> TASK 1
Answer these questions about the CouchDB attachments thread:
(a) In Eric B's storage example, in which revision was the attachment added?
(b) What file name does Eric B use as the example of something each user uploads to a profile?
(c) According to Brian Mitchell's reply, what culls the old revisions that still reference a replaced or deleted attachment?
> TASK 2
Retype the part of the CouchDB attachments thread between "For instance, given" and "Re: Are attachments duplicated for each revision as well?", inclusive.

> DOCUMENT SEGMENT

-*-*-

You are viewing a plain text version of this content. The canonical link for it is here.
Posted to user@couchdb.apache.org by Eric B <eb...@gmail.com> on 2014/10/01 21:53:38 UTC

Are attachments duplicated for each revision as well?

Given that attachments are seemingly stored as key/value pairs within a
document, does that mean that each revision of a document contains the
attachments as well?  Or are they stored independently?

For instance, given a 5kb document with a 100Mb attachment that has 10 revs
(where the attachment was added in rev 1), will the total storage
requirements be 5kb * 10 + 100Mb or (5kb + 10Mb) * 10?

Thanks,

Eric

Re: Are attachments duplicated for each revision as well?

Posted by Brian Mitchell <br...@standardanalytics.io>.
> On Oct 1, 2014, at 4:16 PM, Eric B <eb...@gmail.com> wrote:
> 
>> Attachments are identified by name and can be replaced without mutating
>> old references to documents with attachments of
>> the same name.
>> 
> 
> This is where you lose me a little.  How can I have multiple references to
> the same attachment?  Am I not able to have 2 documents with 2 distinct
> attachments with the same name?  For example, if each user uploads a
> "photo.jpg" that is attached to their profile?
> 
> Or are you referring to the ability to retrieve an older rev of the
> document and retrieve the older rev of the attachment?  For example, in
> rev1 of a doc I attach photo.jpg and in rev2 I update the photo.jpg.  Do
> you mean I can still retrieve rev1 and the original photo.jpg?


Yes. I just wanted to make it clear that you have a version of each attachment
at a given revpos. So this means that you can replace or delete the attachment
but old revisions will reference them until they are culled by compaction. If you
have conflicting revisions they will both be able to keep different attachments
under the same name.

-*-*-

> LISTED ENTRIES
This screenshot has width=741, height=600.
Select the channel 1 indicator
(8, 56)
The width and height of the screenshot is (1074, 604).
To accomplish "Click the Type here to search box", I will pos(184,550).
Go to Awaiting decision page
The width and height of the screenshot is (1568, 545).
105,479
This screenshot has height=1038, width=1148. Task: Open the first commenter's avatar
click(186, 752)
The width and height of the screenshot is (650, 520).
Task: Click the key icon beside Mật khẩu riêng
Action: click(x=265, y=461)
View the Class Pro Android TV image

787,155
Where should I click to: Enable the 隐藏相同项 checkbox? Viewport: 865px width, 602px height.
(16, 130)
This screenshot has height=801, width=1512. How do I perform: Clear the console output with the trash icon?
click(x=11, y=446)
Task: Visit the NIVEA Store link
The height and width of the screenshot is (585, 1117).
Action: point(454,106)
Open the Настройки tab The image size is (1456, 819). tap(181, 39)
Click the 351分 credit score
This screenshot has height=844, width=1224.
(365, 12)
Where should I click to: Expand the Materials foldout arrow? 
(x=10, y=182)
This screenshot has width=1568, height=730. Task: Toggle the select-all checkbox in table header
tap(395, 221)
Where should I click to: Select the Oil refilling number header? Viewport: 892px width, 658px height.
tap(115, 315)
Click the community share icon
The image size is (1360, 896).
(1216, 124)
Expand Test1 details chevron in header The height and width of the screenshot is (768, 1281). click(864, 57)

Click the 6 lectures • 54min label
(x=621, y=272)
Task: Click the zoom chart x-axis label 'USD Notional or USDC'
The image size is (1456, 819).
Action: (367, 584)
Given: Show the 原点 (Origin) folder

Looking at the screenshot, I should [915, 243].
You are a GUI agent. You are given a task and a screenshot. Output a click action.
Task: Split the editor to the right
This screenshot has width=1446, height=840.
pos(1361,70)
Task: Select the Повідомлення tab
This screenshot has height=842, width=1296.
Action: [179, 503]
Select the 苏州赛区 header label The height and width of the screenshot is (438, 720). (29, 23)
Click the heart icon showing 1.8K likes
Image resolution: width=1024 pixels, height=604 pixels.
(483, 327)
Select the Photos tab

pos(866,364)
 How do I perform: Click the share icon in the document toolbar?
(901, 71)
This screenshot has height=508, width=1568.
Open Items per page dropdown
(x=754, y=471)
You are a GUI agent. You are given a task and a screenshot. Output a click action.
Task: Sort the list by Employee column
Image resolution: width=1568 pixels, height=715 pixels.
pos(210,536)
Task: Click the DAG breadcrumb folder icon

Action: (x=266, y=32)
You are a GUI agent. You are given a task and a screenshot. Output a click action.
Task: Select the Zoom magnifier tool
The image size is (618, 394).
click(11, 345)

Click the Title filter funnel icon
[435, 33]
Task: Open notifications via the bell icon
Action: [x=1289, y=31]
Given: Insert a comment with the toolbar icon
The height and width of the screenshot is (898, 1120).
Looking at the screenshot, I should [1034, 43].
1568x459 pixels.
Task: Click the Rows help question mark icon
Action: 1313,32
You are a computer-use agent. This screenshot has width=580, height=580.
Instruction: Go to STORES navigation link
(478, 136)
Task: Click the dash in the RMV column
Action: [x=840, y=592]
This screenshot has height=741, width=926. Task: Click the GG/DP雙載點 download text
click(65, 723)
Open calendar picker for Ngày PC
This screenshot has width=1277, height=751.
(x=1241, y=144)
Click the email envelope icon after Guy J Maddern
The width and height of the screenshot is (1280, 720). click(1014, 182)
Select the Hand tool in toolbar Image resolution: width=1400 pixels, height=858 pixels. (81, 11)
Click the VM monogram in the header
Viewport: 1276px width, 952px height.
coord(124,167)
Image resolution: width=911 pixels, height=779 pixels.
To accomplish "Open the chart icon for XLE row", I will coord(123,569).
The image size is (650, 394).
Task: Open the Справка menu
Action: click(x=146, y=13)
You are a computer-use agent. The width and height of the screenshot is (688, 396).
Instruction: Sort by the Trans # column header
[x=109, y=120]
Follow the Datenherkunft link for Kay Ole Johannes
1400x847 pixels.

-*-*-

> EXERCISE RESPONSE 1
(a) Revision 1
(b) "photo.jpg"
(c) Compaction

> EXERCISE RESPONSE 2
For instance, given a 5kb document with a 100Mb attachment that has 10 revs
(where the attachment was added in rev 1), will the total storage
requirements be 5kb * 10 + 100Mb or (5kb + 10Mb) * 10?

Thanks,

Eric

Re: Are attachments duplicated for each revision as well?